“This fascinating ethnography’s twinned focus on the charitable trust as a property form and on the Parsi community of Mumbai brings to light the tensions for both in maintaining a perpetual life. If trusts fix property and obligation, Leilah Vevaina shows how their perpetuity strains against community divisions, urban development, and global networks of philanthropic capital. This is a strikingly original and at times surprising book, with implications that stretch beyond Mumbai and toward rethinkings of unlikely modes of capital and forms of wealth that seem ‘forever.’” - Bill Maurer, Professor of Anthropology and Law, University of California, Irvine “Leilah Vevaina presents a fascinating array of processes, lives, and practices of the Parsi community in Mumbai across legal, spiritual, and material spaces to illuminate the dynamic workings of the public charitable trusts it operates throughout the city. This book makes important contributions to theoretical discussions in anthropology, law, and South Asian studies.” - Ritu Birla, author of (Stages of Capital: Law, Culture, and Market Governance in Late Colonial India)

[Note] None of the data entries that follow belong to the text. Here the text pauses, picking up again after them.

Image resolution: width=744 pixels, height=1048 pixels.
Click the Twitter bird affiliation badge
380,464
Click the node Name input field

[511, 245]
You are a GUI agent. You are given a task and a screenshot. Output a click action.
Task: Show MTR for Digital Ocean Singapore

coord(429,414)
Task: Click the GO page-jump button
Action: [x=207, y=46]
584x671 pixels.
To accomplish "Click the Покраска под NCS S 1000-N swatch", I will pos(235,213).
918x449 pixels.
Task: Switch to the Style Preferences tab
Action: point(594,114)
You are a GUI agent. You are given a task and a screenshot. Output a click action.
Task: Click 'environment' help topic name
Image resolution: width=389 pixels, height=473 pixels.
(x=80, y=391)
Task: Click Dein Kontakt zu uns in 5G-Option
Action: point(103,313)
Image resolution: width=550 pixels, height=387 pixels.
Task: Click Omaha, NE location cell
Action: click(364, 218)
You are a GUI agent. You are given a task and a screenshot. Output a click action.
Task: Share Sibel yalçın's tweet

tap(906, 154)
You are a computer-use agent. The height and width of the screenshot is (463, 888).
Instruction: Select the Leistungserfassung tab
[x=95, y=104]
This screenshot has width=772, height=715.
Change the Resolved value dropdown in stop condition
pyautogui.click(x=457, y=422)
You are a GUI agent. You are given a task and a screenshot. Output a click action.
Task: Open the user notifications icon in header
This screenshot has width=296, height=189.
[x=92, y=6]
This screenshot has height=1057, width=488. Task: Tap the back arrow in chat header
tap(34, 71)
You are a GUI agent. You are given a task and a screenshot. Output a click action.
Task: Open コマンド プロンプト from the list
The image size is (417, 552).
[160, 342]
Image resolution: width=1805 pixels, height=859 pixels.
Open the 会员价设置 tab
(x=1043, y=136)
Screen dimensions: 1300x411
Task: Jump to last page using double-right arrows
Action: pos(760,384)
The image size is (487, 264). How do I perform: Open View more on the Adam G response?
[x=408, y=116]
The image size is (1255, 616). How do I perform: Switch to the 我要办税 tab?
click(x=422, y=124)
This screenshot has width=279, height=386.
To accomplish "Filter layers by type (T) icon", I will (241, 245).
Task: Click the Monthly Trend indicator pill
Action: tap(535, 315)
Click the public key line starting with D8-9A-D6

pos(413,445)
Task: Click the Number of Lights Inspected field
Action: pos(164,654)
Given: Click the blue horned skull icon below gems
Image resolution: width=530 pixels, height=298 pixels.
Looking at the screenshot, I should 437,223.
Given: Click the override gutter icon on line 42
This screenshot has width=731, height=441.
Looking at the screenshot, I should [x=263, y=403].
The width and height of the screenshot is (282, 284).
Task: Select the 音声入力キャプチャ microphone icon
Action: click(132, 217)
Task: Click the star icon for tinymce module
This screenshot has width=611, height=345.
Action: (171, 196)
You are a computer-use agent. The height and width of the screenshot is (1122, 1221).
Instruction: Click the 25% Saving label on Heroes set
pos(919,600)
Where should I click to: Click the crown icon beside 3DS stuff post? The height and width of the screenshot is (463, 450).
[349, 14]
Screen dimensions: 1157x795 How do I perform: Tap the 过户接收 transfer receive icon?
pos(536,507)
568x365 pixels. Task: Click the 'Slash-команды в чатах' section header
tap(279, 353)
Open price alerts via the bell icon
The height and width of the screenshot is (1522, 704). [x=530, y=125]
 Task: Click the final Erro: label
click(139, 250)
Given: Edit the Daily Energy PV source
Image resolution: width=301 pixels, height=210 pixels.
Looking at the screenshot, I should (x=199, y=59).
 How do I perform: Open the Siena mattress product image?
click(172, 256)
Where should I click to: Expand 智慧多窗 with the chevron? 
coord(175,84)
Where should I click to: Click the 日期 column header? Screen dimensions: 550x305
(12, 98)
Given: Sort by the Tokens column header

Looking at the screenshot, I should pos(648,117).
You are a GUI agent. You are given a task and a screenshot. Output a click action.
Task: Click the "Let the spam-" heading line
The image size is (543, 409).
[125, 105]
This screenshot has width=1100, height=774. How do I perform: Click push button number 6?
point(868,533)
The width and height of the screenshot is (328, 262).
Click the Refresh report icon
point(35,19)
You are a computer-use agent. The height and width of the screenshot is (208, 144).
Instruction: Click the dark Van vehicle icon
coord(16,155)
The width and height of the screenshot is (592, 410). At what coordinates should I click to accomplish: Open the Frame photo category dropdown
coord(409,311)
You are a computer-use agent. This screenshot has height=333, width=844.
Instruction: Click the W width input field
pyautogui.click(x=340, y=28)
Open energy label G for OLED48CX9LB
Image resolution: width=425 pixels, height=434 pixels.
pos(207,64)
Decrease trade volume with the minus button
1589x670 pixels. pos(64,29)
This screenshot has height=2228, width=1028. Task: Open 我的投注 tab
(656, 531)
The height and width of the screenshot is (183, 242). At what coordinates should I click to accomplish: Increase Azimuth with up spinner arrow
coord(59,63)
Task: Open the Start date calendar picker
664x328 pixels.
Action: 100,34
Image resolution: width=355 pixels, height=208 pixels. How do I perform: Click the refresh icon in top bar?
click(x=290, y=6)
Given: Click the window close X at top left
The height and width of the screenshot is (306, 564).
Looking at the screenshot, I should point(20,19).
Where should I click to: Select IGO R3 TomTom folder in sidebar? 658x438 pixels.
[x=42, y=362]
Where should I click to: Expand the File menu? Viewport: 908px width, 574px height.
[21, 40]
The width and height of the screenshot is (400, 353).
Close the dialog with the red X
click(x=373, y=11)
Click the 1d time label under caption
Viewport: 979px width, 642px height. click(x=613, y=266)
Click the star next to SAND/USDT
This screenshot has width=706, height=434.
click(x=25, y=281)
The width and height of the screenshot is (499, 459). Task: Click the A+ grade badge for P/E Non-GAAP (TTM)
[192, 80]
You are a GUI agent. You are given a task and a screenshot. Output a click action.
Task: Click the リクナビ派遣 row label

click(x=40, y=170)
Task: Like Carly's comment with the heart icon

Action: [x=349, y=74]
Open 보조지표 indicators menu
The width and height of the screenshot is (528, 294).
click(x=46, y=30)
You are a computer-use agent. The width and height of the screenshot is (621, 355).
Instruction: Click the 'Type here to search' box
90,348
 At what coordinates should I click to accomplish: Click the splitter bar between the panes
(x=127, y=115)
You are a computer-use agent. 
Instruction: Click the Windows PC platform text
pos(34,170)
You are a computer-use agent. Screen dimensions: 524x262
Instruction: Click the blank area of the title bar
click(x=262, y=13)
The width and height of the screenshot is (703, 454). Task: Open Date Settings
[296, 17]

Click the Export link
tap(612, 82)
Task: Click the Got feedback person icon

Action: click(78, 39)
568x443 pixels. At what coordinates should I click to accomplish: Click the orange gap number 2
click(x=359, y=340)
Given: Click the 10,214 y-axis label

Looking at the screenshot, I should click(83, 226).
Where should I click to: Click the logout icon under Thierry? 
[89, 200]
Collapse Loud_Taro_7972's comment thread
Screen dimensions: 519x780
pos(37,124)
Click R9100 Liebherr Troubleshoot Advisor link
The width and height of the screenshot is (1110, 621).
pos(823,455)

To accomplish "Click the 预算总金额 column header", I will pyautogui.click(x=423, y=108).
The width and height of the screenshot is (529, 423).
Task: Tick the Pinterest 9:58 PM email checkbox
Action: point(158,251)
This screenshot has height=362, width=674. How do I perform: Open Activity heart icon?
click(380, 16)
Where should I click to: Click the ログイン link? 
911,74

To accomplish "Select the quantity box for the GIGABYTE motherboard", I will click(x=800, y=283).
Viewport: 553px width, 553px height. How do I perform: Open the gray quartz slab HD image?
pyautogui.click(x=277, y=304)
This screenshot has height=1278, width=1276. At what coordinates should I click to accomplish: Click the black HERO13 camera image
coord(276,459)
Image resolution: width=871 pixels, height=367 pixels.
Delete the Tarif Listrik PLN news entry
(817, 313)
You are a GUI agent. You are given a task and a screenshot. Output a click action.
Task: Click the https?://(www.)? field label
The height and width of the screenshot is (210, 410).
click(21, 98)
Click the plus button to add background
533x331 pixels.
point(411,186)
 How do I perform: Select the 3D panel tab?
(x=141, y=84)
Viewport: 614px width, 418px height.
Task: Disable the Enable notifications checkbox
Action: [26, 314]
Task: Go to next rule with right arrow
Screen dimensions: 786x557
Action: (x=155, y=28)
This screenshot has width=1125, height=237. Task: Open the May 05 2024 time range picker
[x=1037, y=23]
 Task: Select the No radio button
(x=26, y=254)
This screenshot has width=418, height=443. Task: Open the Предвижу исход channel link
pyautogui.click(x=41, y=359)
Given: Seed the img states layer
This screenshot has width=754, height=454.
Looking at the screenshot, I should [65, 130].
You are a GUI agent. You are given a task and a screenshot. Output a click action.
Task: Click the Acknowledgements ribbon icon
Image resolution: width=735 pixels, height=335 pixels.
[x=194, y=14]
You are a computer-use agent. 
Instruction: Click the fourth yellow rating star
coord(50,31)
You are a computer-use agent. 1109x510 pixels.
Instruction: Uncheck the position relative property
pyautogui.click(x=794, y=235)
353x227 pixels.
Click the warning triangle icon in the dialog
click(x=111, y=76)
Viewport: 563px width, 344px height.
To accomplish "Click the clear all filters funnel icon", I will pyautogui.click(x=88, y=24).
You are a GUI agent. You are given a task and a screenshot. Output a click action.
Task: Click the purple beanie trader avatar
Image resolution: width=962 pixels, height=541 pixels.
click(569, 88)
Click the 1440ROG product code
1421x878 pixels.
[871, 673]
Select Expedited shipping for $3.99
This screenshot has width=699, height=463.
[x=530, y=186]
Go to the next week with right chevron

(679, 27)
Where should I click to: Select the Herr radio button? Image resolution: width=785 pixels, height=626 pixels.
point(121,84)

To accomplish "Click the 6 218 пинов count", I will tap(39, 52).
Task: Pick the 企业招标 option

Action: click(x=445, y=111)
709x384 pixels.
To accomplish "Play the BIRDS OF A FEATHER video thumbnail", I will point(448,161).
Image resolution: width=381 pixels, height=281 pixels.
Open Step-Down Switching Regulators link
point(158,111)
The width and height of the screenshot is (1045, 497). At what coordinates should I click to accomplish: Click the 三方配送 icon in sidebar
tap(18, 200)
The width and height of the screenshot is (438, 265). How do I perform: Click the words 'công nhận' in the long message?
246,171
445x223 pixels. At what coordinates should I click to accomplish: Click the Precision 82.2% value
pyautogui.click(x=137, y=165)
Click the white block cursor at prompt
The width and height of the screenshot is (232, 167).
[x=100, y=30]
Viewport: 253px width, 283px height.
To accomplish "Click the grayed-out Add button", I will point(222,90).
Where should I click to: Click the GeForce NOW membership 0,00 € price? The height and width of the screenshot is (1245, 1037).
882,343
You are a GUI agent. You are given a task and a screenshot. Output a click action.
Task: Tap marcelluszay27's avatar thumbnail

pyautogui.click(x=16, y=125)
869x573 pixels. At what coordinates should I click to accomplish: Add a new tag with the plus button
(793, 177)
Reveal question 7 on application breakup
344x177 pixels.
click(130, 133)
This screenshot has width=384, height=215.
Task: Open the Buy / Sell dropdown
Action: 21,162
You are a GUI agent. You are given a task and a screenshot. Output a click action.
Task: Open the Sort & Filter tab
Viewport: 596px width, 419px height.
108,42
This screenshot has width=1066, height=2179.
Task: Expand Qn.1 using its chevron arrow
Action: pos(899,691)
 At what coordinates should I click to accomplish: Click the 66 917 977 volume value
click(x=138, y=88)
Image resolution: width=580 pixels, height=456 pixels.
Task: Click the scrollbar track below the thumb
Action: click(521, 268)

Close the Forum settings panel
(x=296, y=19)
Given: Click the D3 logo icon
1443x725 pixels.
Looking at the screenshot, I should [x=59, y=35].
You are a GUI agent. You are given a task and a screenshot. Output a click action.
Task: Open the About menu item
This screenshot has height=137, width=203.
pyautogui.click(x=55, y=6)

Although numbering fewer than 60,000 in a city of more than 12 million people, Mumbai’s Parsi community is one of the largest private landowners in the city due to its network of public charitable trusts. In Trust Matters Leilah Vevaina explores the dynamics and consequences of this conjunction of religion and capital as well as the activities of giving, disputing, living, and dying it enables. As she shows, communal trusts are the legal infrastructure behind formal religious giving and ritual in urban India that influence communal life. Vevaina proposes the trusts as a horoscope of the city-a constellation of housing, temples, and other spaces providing possible futures. She explores the charitable trust as a technology of time, originating in the nineteenth century, one that structures intergenerational obligations for Mumbai’s Parsis, connecting past and present, the worldly and the sacred. By approaching Mumbai through the legal mechanism of the trust and the people who live within its bounds as well as those who challenge or support it, Vevaina offers a new pathway into exploring property, religion, and kinship in the urban global South.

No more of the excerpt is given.